Calculating nCr mod p efficiently when n is very large

Question

I need to calculate nCr mod p efficiently. Right now, I have written this piece of code, but it exceeds the time limit. Please suggest a more optimal solution.

For my case, p = 10^9 + 7 and 1 ≤ n ≤ 100000000

I have to also make sure that there is no overflow as nCr mod p is guaranteed to fit in 32 bit integer, however n! may exceed the limit.

def nCr(n,k):
    r = min(n-k,k)
    k = max(n-k,k)
    res = 1
    mod = 10**9 + 7

    for i in range(k+1,n+1):
        res = res * i
        if res > mod:
            res = res % mod

    res = res % mod
    for i in range(1,r+1):
        res = res/i
    return res

PS : Also I think my code may not be completely correct. However, it seems to work for small n correctly. If its wrong, please point it out !

Answer 1

From http://apps.topcoder.com/wiki/display/tc/SRM+467 :

long modPow(long a, long x, long p) {
    //calculates a^x mod p in logarithmic time.
    long res = 1;
    while(x > 0) {
        if( x % 2 != 0) {
            res = (res * a) % p;
        }
        a = (a * a) % p;
        x /= 2;
    }
    return res;
}

long modInverse(long a, long p) {
    //calculates the modular multiplicative of a mod m.
    //(assuming p is prime).
    return modPow(a, p-2, p);
}
long modBinomial(long n, long k, long p) {
// calculates C(n,k) mod p (assuming p is prime).

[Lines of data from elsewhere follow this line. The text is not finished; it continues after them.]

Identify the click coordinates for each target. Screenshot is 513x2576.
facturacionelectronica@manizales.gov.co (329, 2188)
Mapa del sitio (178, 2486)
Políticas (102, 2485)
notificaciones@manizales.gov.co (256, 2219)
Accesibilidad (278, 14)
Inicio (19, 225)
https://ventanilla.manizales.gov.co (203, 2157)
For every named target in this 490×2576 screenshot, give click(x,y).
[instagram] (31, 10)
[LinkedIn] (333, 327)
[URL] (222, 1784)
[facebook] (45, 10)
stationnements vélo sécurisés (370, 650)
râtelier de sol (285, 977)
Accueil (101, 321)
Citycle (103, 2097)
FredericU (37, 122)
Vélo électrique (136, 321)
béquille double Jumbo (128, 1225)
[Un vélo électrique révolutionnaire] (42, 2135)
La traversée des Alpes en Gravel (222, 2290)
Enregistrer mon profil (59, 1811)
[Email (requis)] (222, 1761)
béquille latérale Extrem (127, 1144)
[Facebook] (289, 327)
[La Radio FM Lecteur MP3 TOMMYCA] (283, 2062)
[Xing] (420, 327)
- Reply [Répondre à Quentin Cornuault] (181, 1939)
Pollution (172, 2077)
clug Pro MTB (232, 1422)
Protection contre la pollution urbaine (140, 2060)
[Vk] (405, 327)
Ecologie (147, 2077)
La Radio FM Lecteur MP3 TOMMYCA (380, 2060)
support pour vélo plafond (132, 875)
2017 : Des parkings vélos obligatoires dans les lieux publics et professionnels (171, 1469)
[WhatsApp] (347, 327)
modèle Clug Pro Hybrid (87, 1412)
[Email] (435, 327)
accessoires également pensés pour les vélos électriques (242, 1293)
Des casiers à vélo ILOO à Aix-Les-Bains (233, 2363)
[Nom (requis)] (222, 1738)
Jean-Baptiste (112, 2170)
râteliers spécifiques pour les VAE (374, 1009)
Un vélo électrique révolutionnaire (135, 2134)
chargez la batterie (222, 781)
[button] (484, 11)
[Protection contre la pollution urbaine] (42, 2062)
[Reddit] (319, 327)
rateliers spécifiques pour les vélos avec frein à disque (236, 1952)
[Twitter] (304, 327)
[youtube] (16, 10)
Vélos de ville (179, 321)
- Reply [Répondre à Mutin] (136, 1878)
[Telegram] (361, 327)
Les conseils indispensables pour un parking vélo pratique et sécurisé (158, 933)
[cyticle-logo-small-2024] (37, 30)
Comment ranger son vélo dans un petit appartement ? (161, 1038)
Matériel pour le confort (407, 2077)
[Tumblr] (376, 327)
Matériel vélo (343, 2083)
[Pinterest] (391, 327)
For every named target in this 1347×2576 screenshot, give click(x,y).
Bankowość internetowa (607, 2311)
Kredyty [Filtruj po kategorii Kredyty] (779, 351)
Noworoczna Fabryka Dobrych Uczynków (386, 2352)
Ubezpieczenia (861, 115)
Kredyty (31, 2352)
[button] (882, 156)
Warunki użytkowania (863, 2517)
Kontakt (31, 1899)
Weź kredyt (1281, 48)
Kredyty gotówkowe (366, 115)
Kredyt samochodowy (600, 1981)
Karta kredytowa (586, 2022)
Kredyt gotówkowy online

    long numerator = 1; // n * (n-1) * ... * (n-k+1)
    for (int i=0; i<k; i++) {
        numerator = (numerator * (n-i) ) % p;
    }

    long denominator = 1; // k!
    for (int i=1; i<=k; i++) {
        denominator = (denominator * i) % p;
    }

    // numerator / denominator mod p.
    return ( numerator* modInverse(denominator,p) ) % p;
}

Notice that we use modpow(a, p-2, p) to compute the mod inverse. This is in accordance to Fermat's Little Theorem which states that (a^(p-1) is congruent to 1 modulo p) where p is prime. It thus implies that (a^(p-2) is congruent to a^(-1) modulo p).

C++ to Python conversion should be easy :)

Answer 2

About the last question: I think that the mistake in your code is to compute the product, reduce it modulo k, and then divide the result by r!. This is not the same as dividing before reducing modulo k. For example, 3*4 / 2 (mod 10) != 3*4 (mod 10) / 2.